U-M arts and culture: From the Emancipation Proclamation to the rise of the New Left to filmmaking behind the Iron Curtain
ANN ARBOR—The University of Michigan website “Montage” highlights the latest news and features about the arts, culture, creative endeavors, collaborative projects and upcoming events. This week’s top features include:
- Definitive declaration of freedom: Marking the 150th anniversary of the American Civil War, the “Proclaiming Emancipation” exhibit examines the history and memory of Abraham Lincoln’s 1863 Emancipation Proclamation through the holdings of the William L. Clements Library.
- Making of the New Left: U-M alum Tom Hayden and other co-founders of the 1960s activist group Student for a Democratic Society will speak at “A New Insurgency: The Port Huron Statement in Its Time and Ours,” a three-day conference, Oct. 31-Nov. 2. The gathering will explore the significance of the statement and the social, cultural and political history of the New Left.

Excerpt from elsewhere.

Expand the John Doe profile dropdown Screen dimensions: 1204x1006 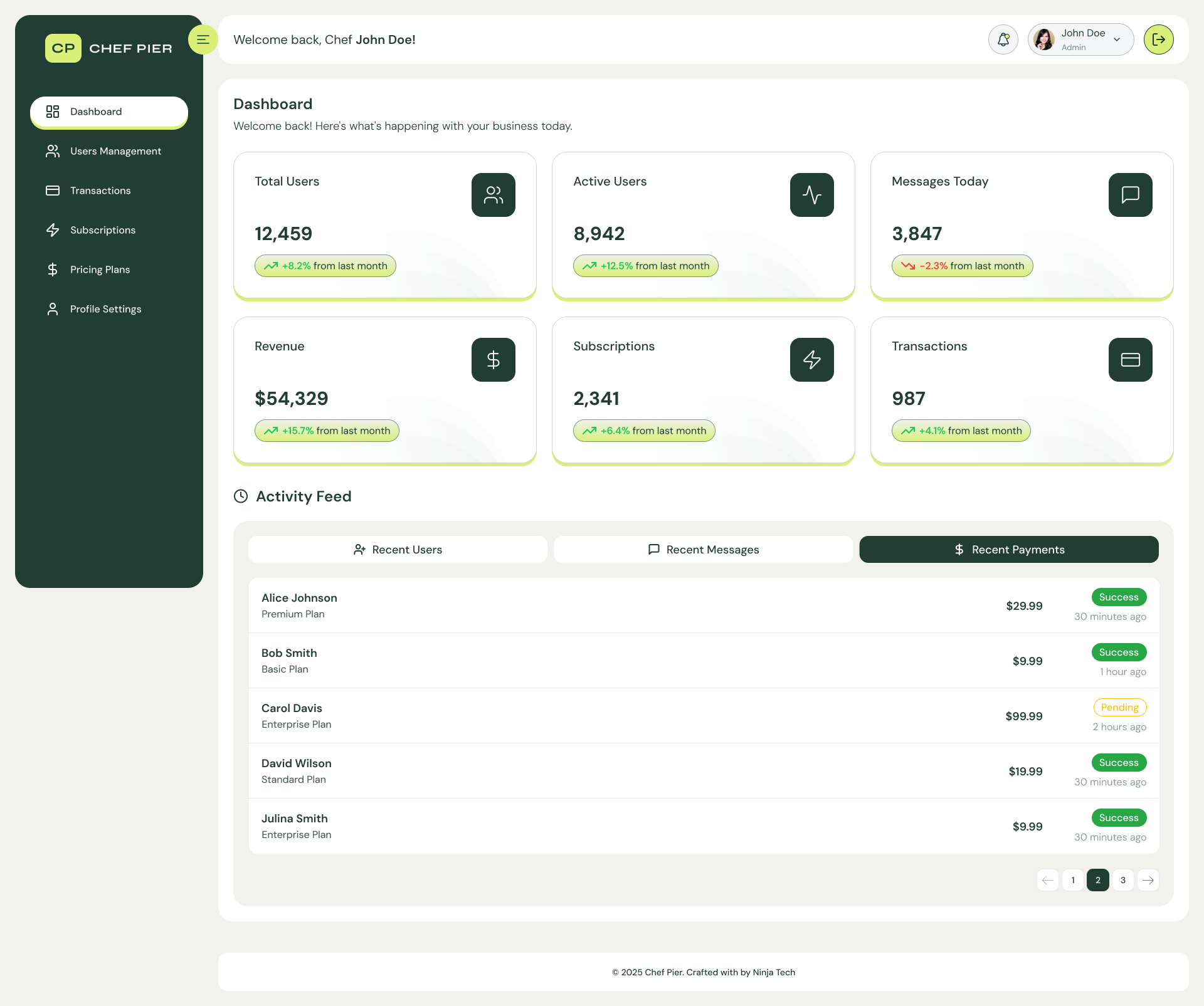(x=1117, y=39)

- Breaking the silence: A Rwandan storytelling exhibit is the centerpiece of a new national archive. Now 99 narratives—conversations between youths and elders—will be on display at the newly built Rwandan National Archives, which were decimated during genocidal violence in the central African nation. The archives opened Oct. 12 for the first time in nearly two decades.

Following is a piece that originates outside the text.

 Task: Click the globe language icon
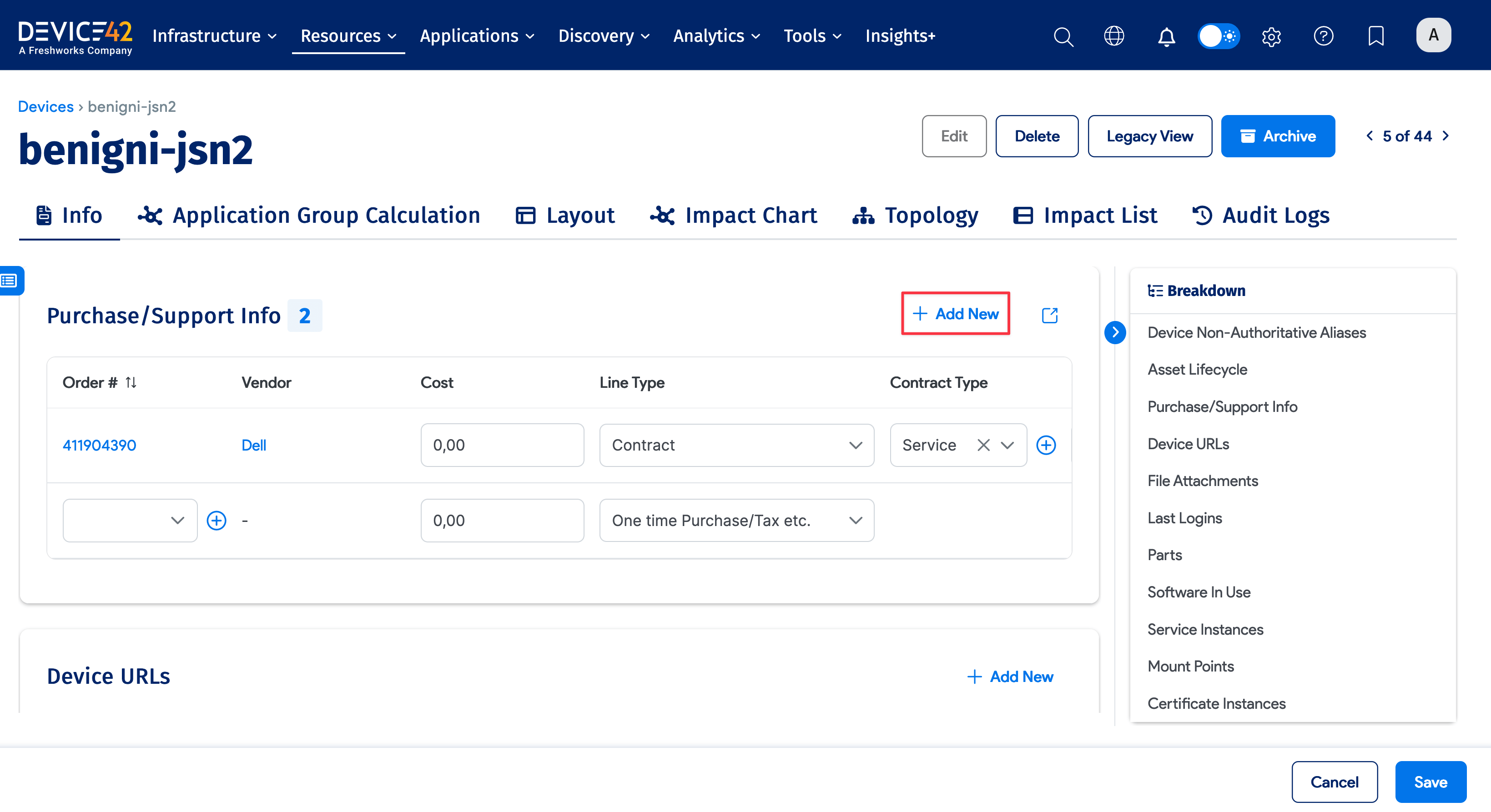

“Stories for Hope” was founded by a U-M alumna and psychologist who joined forces with an archivist from the U-M School of Information. In a style similar to StoryCorps, the project lets a Rwandan young person invite an elder to have an audio-recorded dialogue to learn more about the elder’s personal past, Rwanda’s history or its culture.
- Indelible mark: U-M’s art-and-design school has been renamed the Penny W. Stamps School of Art and Design in honor of generous donations made to the university by Penny and E. Roe Stamps—the most charitable donors in the school’s history and among the largest benefactors to an art-and-design school in the United States.

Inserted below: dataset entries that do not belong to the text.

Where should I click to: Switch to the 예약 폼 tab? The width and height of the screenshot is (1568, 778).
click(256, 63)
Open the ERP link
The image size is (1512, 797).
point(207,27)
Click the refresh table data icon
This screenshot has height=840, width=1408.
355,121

- Impulse to direct: Award-winning director Agnieszka Holland visited U-M to talk about writing, directing and growing up behind the Iron Curtain.
- Hill Auditorium celebrates centennial: The acoustical gem and cultural landmark on the U-M campus lives in the memories of visitors, students and faculty, who’ve spent memorable moments at the auditorium. The proud history of performances, university events and speeches delivered by a Who’s Who in American 20th-century history is relived through the year-long celebration.